> **TASK STATEMENT**
Recast the records below as a Markdown table with the columns Row and Text, starting at the line that contains "What do you see at coordinates (749, 327)" and ending at the line that contains "coordinates (850, 554).". Number each row and omit blank lines.

[Records of text and element locations]
◇ ◇ ◇

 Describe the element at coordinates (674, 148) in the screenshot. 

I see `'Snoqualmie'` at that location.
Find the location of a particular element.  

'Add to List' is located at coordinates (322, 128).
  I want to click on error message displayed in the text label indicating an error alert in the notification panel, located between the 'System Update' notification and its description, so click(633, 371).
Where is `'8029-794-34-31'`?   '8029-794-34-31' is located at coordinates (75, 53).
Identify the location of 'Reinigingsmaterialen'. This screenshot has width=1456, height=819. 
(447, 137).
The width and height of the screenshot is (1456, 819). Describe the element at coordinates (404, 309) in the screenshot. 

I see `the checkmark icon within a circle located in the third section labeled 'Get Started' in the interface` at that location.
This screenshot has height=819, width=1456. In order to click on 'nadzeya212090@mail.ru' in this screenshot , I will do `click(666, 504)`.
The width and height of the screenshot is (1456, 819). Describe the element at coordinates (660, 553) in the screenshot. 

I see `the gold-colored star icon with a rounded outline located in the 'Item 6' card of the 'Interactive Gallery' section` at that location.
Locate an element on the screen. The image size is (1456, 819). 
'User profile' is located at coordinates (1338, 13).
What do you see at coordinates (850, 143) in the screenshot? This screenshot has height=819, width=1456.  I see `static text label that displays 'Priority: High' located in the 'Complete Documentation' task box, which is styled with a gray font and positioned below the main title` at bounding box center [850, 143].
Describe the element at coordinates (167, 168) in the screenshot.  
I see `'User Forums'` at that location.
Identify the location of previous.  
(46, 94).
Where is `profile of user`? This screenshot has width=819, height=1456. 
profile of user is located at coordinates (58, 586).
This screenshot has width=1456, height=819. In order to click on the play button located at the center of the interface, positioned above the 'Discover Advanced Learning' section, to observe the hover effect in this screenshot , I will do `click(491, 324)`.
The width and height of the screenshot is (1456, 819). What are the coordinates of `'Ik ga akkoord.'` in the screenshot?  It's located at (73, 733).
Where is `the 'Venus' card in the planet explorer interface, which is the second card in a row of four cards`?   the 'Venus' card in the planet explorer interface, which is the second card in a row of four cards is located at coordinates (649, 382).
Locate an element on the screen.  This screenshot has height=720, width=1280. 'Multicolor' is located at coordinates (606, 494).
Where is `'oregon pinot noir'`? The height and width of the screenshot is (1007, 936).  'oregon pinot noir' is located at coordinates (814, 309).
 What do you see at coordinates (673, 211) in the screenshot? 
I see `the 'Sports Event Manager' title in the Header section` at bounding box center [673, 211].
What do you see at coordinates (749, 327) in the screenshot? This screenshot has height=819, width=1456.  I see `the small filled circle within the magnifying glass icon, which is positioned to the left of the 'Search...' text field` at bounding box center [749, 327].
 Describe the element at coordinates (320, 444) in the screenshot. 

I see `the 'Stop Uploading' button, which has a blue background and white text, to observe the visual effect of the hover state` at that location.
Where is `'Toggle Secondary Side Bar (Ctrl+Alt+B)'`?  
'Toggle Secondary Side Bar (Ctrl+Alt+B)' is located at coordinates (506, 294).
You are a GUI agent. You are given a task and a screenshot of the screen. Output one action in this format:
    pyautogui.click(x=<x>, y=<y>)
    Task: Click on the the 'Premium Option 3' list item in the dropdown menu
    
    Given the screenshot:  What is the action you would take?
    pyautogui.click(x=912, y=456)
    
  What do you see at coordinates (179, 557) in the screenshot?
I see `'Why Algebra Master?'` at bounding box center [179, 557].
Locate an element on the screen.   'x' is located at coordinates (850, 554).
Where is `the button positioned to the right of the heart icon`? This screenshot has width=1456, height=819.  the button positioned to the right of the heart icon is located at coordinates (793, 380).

◇ ◇ ◇

> **TASK OUTPUT**
| Row | Text |
|---|---|
| 1 | What do you see at coordinates (749, 327) in the screenshot? This screenshot has height=819, width=1456.  I see `the small filled circle within the magnifying glass icon, which is positioned to the left of the 'Search...' text field` at bounding box center [749, 327]. |
| 2 |  Describe the element at coordinates (320, 444) in the screenshot.  |
| 3 | I see `the 'Stop Uploading' button, which has a blue background and white text, to observe the visual effect of the hover state` at that location. |
| 4 | Where is `'Toggle Secondary Side Bar (Ctrl+Alt+B)'`?   |
| 5 | 'Toggle Secondary Side Bar (Ctrl+Alt+B)' is located at coordinates (506, 294). |
| 6 | You are a GUI agent. You are given a task and a screenshot of the screen. Output one action in this format: |
| 7 |     pyautogui.click(x=<x>, y=<y>) |
| 8 |     Task: Click on the the 'Premium Option 3' list item in the dropdown menu |
| 9 |     Given the screenshot:  What is the action you would take? |
| 10 |     pyautogui.click(x=912, y=456) |
| 11 |   What do you see at coordinates (179, 557) in the screenshot? |
| 12 | I see `'Why Algebra Master?'` at bounding box center [179, 557]. |
| 13 | Locate an element on the screen.   'x' is located at coordinates (850, 554). |